Background: The steroid hormone 20-hydroxyecdysone (20E) triggers the major developmental transitions in Drosophila, including molting and metamorphosis, and provides a model system for defining the developmental and molecular mechanisms of steroid signaling. 20E acts via a heterodimer of two nuclear receptors, the ecdysone receptor (EcR) and Ultraspiracle, to directly regulate target gene transcription.

Results: Here we identify the genomic transcriptional response to 20E as well as those genes that are dependent on EcR for their proper regulation. We show that genes regulated by 20E, and dependent on EcR, account for many transcripts that are significantly up- or downregulated at puparium formation. We provide evidence that 20E and EcR participate in the regulation of genes involved in metabolism, stress, and immunity at the onset of metamorphosis. We also present an initial characterization of a 20E primary-response regulatory gene identified in this study, brain tumor (brat), showing that brat mutations lead to defects during metamorphosis and changes in the expression of key 20E-regulated genes.

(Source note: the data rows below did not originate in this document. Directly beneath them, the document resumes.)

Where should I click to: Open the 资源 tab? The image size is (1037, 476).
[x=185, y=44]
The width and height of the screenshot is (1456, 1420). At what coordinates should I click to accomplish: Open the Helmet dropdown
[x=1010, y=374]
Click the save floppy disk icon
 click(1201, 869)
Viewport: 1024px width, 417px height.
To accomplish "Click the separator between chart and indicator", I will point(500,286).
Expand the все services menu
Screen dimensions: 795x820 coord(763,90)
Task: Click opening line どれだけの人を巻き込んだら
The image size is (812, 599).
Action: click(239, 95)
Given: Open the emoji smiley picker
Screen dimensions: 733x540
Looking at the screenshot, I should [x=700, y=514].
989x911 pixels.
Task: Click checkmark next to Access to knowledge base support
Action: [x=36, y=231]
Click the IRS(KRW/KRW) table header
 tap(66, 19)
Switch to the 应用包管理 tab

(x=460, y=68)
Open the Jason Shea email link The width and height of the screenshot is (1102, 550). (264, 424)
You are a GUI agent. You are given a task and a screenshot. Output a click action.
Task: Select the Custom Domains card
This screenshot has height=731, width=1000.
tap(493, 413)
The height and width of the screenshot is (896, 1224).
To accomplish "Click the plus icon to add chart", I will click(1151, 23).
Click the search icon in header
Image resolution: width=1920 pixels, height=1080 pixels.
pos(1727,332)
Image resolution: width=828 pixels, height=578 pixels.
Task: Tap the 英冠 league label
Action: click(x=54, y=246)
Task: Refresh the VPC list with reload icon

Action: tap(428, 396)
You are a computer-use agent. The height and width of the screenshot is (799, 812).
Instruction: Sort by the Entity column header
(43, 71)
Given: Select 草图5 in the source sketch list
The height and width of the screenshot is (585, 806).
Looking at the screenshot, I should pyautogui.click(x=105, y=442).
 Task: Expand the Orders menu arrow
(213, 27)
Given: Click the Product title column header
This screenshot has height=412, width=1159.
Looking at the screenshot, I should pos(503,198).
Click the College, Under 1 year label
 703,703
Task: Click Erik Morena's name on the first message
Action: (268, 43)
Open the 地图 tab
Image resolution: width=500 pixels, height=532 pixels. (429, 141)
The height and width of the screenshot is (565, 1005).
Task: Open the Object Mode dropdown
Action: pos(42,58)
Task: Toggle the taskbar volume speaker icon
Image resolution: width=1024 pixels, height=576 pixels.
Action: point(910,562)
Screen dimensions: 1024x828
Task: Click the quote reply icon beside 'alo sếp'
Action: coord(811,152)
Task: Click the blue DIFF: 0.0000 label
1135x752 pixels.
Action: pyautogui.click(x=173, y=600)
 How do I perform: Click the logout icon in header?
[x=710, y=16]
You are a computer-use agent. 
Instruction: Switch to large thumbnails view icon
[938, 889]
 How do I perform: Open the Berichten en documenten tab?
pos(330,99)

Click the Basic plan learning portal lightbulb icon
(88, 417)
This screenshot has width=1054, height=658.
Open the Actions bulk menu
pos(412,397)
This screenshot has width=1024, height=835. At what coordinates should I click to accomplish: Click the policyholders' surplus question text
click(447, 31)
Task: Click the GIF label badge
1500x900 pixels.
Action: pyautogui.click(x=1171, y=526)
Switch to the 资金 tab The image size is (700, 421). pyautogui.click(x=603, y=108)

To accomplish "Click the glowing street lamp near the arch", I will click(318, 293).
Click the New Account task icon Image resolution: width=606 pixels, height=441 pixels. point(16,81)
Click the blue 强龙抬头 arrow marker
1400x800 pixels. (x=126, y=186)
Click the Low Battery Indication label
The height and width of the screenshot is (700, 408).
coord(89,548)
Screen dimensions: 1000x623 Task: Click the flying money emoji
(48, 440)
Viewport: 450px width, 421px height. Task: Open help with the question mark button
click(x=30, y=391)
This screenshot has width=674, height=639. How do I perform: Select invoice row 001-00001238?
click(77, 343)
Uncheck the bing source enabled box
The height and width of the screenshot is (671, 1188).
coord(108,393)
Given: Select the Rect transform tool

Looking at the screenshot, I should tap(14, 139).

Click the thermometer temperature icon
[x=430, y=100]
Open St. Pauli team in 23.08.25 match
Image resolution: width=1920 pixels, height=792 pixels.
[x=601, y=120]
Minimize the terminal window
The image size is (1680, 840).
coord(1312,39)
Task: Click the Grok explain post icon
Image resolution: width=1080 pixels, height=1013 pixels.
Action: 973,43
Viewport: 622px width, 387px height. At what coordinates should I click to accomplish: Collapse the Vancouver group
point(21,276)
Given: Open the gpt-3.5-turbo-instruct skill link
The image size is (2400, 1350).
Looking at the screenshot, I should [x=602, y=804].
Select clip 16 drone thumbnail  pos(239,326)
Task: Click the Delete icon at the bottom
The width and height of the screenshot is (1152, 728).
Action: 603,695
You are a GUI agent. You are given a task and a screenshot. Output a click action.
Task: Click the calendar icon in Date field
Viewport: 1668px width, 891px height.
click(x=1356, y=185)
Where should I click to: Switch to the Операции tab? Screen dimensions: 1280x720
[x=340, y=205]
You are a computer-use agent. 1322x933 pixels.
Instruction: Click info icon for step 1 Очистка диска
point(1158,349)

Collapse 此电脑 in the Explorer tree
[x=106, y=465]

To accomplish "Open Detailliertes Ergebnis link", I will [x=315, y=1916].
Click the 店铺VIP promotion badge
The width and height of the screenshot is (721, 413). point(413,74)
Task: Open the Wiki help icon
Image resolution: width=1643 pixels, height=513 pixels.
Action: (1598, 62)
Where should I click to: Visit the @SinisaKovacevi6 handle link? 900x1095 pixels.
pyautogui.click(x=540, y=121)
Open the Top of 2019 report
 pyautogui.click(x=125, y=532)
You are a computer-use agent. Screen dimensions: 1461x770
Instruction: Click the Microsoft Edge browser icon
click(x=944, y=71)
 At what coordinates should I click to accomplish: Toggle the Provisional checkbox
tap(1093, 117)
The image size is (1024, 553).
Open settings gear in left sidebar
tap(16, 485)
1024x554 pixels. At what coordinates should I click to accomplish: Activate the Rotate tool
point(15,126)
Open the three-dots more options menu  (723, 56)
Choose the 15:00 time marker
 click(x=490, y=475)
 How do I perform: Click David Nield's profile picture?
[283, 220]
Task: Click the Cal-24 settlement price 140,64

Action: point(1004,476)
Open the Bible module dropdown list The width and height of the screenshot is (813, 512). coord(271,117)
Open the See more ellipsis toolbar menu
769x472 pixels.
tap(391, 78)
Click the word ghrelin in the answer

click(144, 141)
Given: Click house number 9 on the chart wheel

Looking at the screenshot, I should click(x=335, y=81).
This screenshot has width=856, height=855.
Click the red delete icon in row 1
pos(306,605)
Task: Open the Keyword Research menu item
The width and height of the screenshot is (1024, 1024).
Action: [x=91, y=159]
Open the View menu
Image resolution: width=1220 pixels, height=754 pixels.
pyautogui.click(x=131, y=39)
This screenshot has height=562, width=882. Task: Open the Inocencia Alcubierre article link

Conclusion: This study provides a genome-wide basis for understanding how 20E and its receptor control metamorphosis, as well as a foundation for functional genomic analysis of key regulatory genes in the 20E signaling pathway during insect development.

Figure 1

Validation of the temporal patterns of 20E-regulated gene expression as determined by microarray analysis. (a) Northern blot hybridizations adapted with permission from published data [27,28]. Arrow indicates E74A isoform. (b) Cluster analysis of microarray data derived from RNA samples isolated from staged wild-type animals. The colors for each time point represent the change in the level of expression relative to the average expression levels across all time points for that gene, with dark blue indicating the lowest level of expression and red indicating the highest level, as depicted on the bottom. The numbers at the top indicate hours relative to pupariation, with green bars representing the peaks of 20E titer.

Figure 2

Microarray results for EcRi and 20E organ cultures experiments. (a) Graphic depiction of the number of genes upregulated (blue) or downregulated (yellow) in EcRi late third instar larvae or prepupae at the times indicated. (b) Graphic depiction of the number of 20E-regulated genes or 20E primary-response genes that are either upregulated (blue) or downregulated (yellow) in third instar larval organ culture. (c) Venn diagram depicting the overlap between all EcR-regulated genes and the combined 20E-regulated genes and 20E primary-response genes. (d) Cluster diagram depicting the temporal expression pattern of the 479 genes in the 20E-final set, divided into those genes that are upregulated by 20E (above) or downregulated by 20E (below). Times are shown in hours relative to puparium formation, and colors are as described in Figure 1b.

Figure 3

Temporal expression patterns of EcR-dependent genes that are regulated by (a) starvation, (b) stress, or (c) infection. Upregulated (up) and downregulated (down) genes are labeled, hours are relative to puparium formation, which is marked by a black line, and colors are as described in Figure 1b.

Figure 4

Validation of seven 20E primary-response regulatory genes. (a) Northern blot analysis of RNA samples isolated from organ cultures treated with either 20E alone, 20E plus cycloheximide (20E+Cyc), or cycloheximide (Cyc) alone, for 0, 2, or 6 hours. (b) Temporal expression patterns of depicted genes with hours shown relative to puparium formation. Green bars represent the peak 20E titers. Colors in the cluster analysis are as described in Figure 1b. Hybridization to detect E74A and rp49 mRNAs was included as a control.

Figure 5

Mutations in brat lead to defects in genetic and biological responses to 20E. (a) Control w¹¹¹⁸ pharate adult. (b-d) Representative brat^k06028 mutant animals. (e) Northern blot analysis of w¹¹¹⁸ and brat^k06028 mutants staged in hours relative to pupariation. Blots were probed to detect brat mRNA and transcripts from seven different 20E-regulated genes. Hybridization to detect rp49 mRNA was included as a control for loading and transfer.